In the last two elections, according to data from the Center for Responsive Politics, Democratic Party committees and candidates saw their share of contributions from finance, insurance and real estate donors shrink to the lowest percentages since at least 1990. Democrats received only 32 percent (versus 68 percent for Republicans) in 2012 and just 38 percent (versus 62 percent for Republicans) in 2014.

The figures, when adjusted to 2013 dollars, also showed significant declines in the sheer amount of money raised from the financial sector by Democrats. The party’s $122 million haul in 2014 was its lowest total from the financial sector in a midterm election since 1998. The $170 million for 2012 was the lowest total for Democrats in a presidential election year since 1996.

Meanwhile, Republicans have never raised so much from the financial sector. The party pulled in a midterm record of $199 million in 2014 and a presidential cycle record of $356 million in 2012. That latter total was no doubt boosted by the presence of private equity multimillionaire Mitt Romney as the party’s standard-bearer.

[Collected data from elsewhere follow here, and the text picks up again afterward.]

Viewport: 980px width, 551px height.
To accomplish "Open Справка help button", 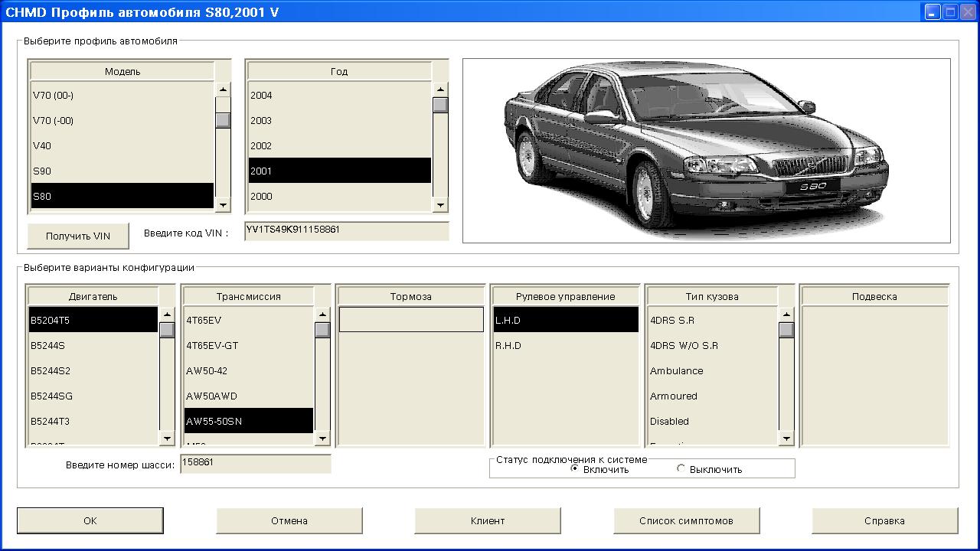I will pos(884,520).
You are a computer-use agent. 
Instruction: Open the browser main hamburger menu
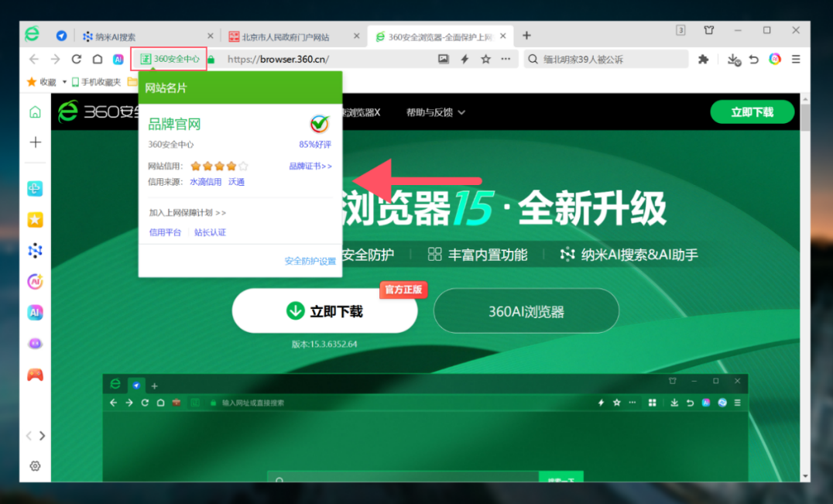pos(795,59)
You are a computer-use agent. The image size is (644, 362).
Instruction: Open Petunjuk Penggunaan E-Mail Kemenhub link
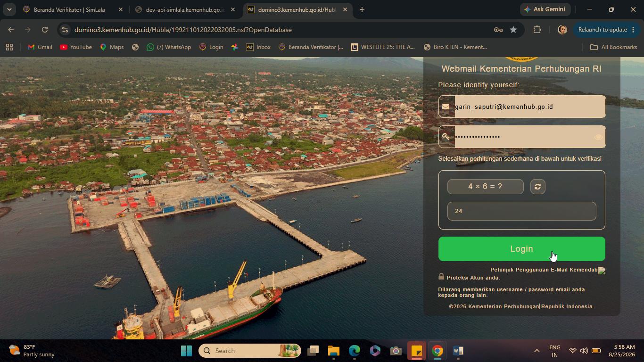point(544,270)
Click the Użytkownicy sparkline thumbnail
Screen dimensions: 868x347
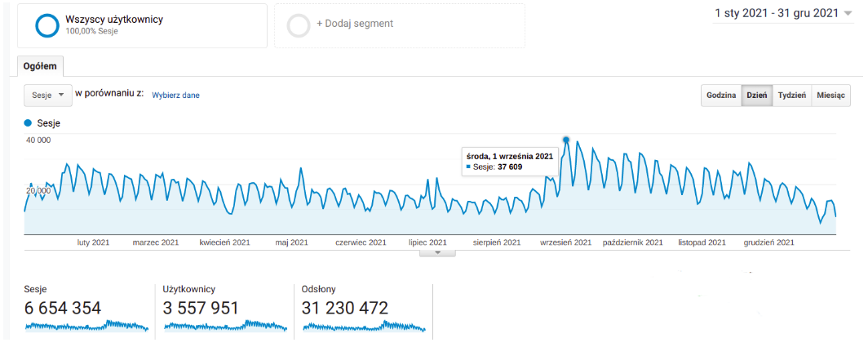[x=224, y=326]
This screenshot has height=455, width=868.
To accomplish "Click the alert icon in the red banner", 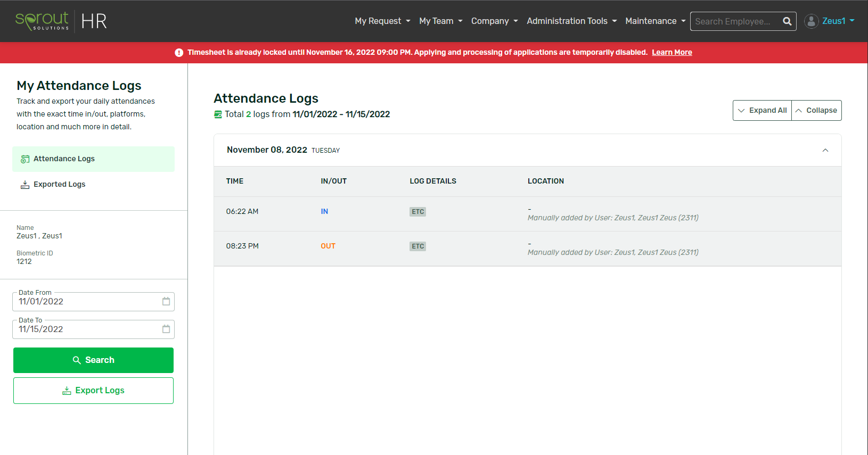I will click(179, 53).
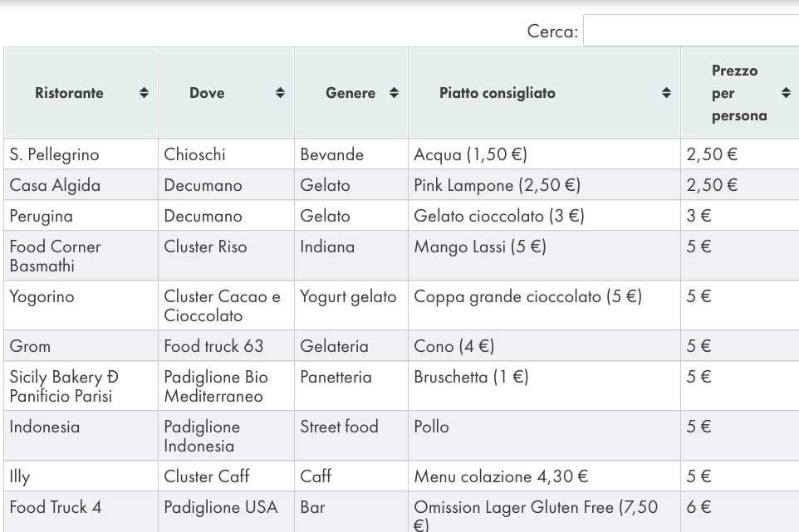Viewport: 799px width, 532px height.
Task: Click the Food Truck 4 entry
Action: (56, 507)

This dramatic shift in financial resources is of major importance because the financial industry remains not only the largest sector of the economy — thanks to decisions made by policymakers in Washington — but also the largest source of campaign funds for federal elections. According to the Center for Responsive Politics, the sector has made contributions of $3.8 billion (including donations to super PACs) since 1990 — $1.4 billion more than the next tracked sector. In any given year, the financial sector accounts for approximately 10 percent of all campaign donations.

What’s most remarkable about all of this is that Wall Street has–as usual–profited handsomely under a Democratic administration. The plutocrats enjoying record corporate profits and asset values have very little to complain about as a result of Democratic policies.

Still, it’s clear that while both parties are far too beholden to Wall Street’s interests, the Republican Party is much more willing to hand over every cent of the American economy to the fat cats. So it’s understandable that the parasitic hedge fund crowd would give its money to Republicans.

But like so many financial sector decisions, it may be shortsighted. Corrupting the Democratic Party with ill-gotten asset value gains taken from the pockets of wage earners has been instrumental in preventing the Democratic Party from standing firmer for the interests of American workers.

Moreover, studies have shown that after a certain level of spending, dumping even more money into campaign advertising doesn’t actually have a major effect on election outcomes. Certainly, the DCCC’s record fundraising push didn’t prevent Democrats from taking a drubbing in 2014.

So it’s entirely possible that by shunting even more money into Republican coffers, Wall Street could embolden Democrats to do the right thing, without actually significantly impacting Democrats’ electoral chances.

That’s a win-win as far as I’m concerned.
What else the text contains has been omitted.